Page 2 of 3

Re: Assembler syntax

Posted: Thu Sep 11, 2014 12:03 pm
by SoLDMG
Jezze wrote:I totally agree with you there SolDMG. C is so close to the perfect language for me that there isnt much I would like to be different in the language itself besides adding more syntactic restrictions and add something better to define data structures besides just using structs and/or bitfields together with either enums or defines for register definitions. Where I think the problem is today is in the tools where they are just too big and too bloated with options.
Exactly my point, plus that there is an actual user group for it. There are thousands (maybe millions) of C programs that people actually use. Every production-grade operating system kernel (Linux, BSD, Windows, OS X, Minix, GNU/Mach?) is basically written in C. No one is waiting for another C-like language, or another language at all. We already have hundreds of languages. What we don't have are competent tools for the right job. Sure, the GNU Compiler Collection is moldable to an extent and the LLVM project does an amazing job, but it's getting kinda bloated as well. That's also why I support the idea of open standards that anyone can use, it's so that tools can be continously written and replaced every now and then, so we keep the code fresh, small and thus usable.

Re: Assembler syntax

Posted: Fri Sep 12, 2014 9:10 am
by SoLDMG
Bencz wrote: Hi!

Why u not generate a ".obj" file, using the OMF obj format ?
http://en.wikipedia.org/wiki/Relocatabl ... ule_Format
Why would I support a pretty much dead format?
Bencz wrote: In code-gen of your C compiler, u can make a struct, with machine code and text asm code..., in that struct, u can út the both sintax, AT&T or Intel, the user choice for generate machine coide or asm text code

Code: Select all

enum 
{ 
    push_eax=0,....
}

intructions instru[] =
{
    { "50", "push eax", "pushl %eax"}, ....
}

That is what I am going to do, after reading this. This is actually a pretty good idea.

Re: Assembler syntax

Posted: Fri Sep 12, 2014 5:15 pm
by Bencz
That was what I did on my C compiler ....
But my compiler generates an win32 EXE.

Re: Assembler syntax

Posted: Sat Sep 13, 2014 5:36 am
by SoLDMG
Bencz wrote:That was what I did on my C compiler ....
But my compiler generates an win32 EXE.
Oh... Well my toolchain will probably support a lot of formats. ROMF just isn't used anymore. PE and ELF are 'the name of the game' so to speak.

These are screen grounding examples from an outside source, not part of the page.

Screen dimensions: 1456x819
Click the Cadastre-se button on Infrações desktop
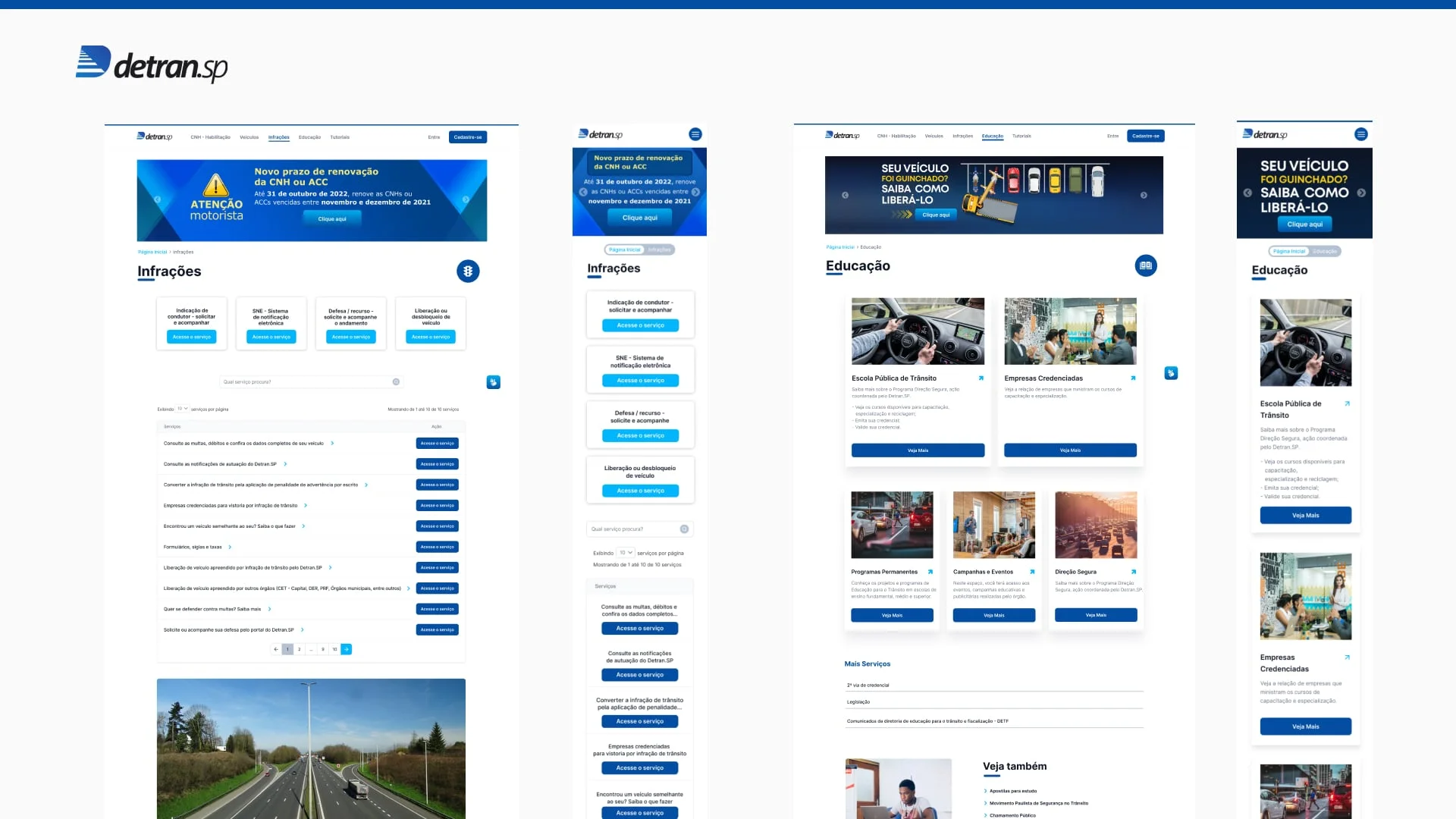pos(467,137)
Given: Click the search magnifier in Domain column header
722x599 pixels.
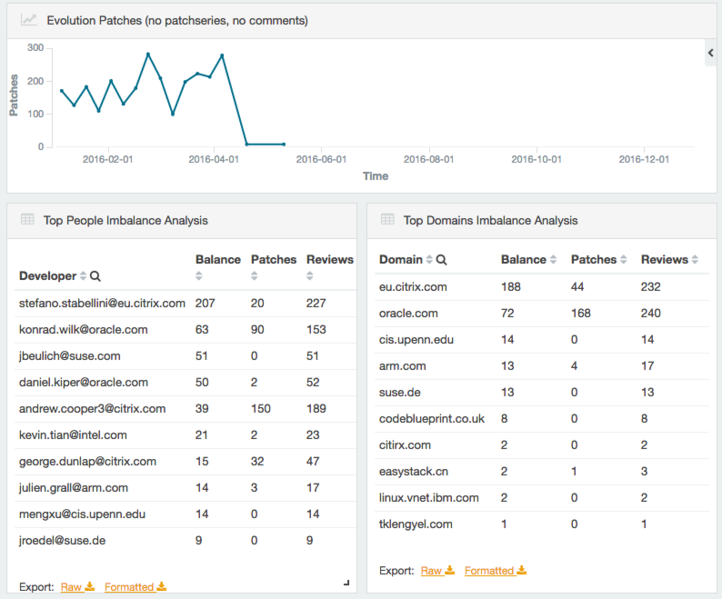Looking at the screenshot, I should [441, 260].
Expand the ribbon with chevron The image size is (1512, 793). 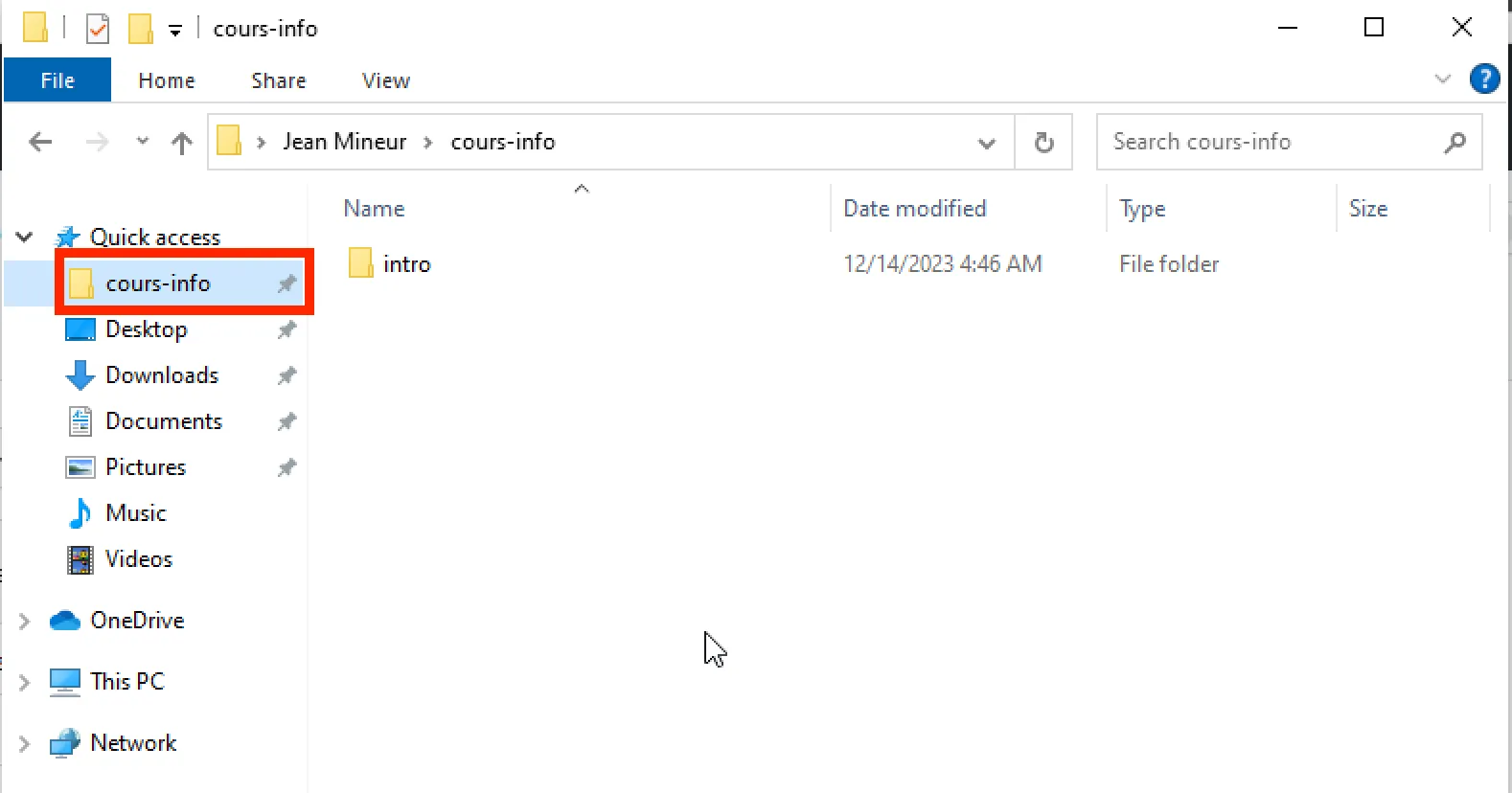pyautogui.click(x=1442, y=79)
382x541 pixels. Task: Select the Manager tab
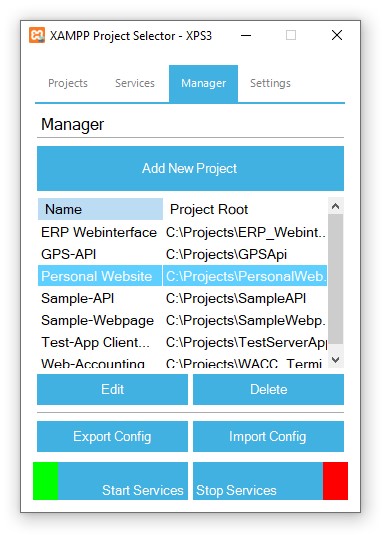pos(204,84)
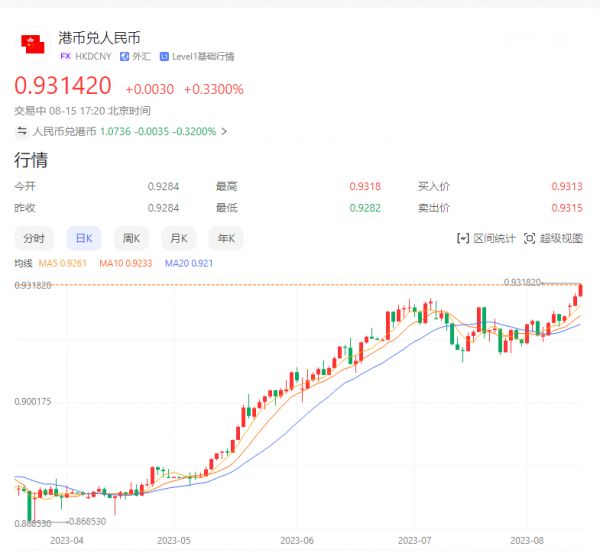The width and height of the screenshot is (600, 556).
Task: Click the 0.931820 high price marker on chart
Action: tap(523, 282)
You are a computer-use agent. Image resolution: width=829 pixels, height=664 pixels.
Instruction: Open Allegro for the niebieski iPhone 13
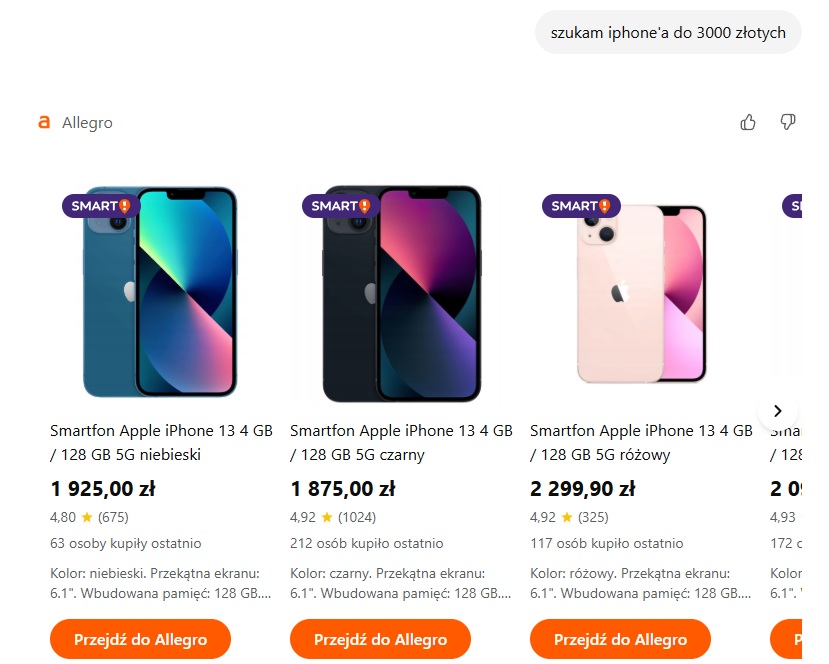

You probably already knew that though.

Re: Assembler syntax

Posted: Sat Sep 13, 2014 6:38 am
by alexfru
Bencz wrote: Why u not generate a ".obj" file, using the OMF obj format ?
In practice, OMF comes with a number of incompatible and non-universally supported extensions and misinterpretations by various implementors, which is why there are very few OMF tools that are actually compatible at the object file level. Besides that, it's quite complex on its own.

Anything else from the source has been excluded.